═══ GIVEN DATA ═══

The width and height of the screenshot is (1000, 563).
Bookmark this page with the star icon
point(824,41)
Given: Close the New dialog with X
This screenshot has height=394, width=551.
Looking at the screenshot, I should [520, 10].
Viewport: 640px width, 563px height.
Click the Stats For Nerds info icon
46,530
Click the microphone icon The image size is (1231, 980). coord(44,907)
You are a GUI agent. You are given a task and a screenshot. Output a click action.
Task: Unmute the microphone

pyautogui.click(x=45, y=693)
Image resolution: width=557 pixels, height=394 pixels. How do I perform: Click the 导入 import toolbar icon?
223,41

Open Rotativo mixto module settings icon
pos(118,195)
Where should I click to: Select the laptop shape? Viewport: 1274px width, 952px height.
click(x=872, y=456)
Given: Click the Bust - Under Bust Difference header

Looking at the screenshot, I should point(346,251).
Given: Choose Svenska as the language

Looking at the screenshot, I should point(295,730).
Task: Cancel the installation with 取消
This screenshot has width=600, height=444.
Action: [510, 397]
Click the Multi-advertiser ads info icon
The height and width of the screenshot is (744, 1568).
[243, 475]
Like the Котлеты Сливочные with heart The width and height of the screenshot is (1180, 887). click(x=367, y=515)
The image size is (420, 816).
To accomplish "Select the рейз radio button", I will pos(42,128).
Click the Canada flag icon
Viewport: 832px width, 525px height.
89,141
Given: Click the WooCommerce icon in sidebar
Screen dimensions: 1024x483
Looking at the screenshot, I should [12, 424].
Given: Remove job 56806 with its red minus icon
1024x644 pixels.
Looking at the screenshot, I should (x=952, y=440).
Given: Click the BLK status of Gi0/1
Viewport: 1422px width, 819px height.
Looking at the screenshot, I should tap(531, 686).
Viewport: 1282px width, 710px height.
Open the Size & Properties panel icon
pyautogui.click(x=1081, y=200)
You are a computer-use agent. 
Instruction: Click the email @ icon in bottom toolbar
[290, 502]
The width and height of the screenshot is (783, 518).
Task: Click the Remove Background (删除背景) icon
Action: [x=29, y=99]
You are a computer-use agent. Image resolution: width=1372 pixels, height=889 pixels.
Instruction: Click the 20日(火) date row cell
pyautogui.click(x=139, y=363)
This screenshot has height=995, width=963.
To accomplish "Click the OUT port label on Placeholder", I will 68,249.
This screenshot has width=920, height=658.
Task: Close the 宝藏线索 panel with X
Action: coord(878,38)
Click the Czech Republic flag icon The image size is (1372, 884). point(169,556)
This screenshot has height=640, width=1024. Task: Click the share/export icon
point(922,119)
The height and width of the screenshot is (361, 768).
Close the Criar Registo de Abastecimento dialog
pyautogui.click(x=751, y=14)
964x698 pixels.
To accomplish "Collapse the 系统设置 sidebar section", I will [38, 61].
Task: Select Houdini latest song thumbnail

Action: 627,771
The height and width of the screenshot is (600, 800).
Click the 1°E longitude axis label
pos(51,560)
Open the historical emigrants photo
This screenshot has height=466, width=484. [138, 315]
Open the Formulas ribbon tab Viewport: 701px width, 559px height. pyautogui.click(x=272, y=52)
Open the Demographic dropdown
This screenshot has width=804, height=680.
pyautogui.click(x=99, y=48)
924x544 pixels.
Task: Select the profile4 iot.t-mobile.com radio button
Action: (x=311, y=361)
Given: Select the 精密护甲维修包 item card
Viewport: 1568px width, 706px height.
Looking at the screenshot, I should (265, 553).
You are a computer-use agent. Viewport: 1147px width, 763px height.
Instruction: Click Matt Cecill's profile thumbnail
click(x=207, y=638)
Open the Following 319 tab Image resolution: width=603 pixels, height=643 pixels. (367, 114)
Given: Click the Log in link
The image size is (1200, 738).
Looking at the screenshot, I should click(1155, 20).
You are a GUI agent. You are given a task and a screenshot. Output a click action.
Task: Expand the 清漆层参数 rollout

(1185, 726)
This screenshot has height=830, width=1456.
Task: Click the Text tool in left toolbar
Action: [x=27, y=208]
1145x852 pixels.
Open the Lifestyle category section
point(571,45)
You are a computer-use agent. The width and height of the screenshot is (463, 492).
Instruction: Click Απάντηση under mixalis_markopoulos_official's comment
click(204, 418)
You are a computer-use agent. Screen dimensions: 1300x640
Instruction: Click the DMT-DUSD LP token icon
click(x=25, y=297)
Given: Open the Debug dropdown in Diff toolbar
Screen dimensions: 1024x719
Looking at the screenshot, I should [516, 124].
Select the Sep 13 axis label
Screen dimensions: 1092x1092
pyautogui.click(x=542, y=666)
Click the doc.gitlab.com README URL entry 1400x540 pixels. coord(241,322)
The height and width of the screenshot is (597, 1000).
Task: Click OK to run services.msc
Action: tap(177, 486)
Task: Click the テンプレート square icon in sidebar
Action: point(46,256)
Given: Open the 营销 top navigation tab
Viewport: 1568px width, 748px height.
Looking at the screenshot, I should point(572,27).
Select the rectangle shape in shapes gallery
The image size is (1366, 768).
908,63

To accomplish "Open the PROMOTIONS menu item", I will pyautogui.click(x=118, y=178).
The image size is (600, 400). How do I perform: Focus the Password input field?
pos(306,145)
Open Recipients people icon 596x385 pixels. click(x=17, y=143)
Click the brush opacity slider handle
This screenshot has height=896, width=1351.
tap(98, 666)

═══

> _WHAT YOU WILL DO_: Report back each line of the entries that holds the string "flag".

> _ANSWER_:
Click the Canada flag icon
Click the Czech Republic flag icon The image size is (1372, 884). point(169,556)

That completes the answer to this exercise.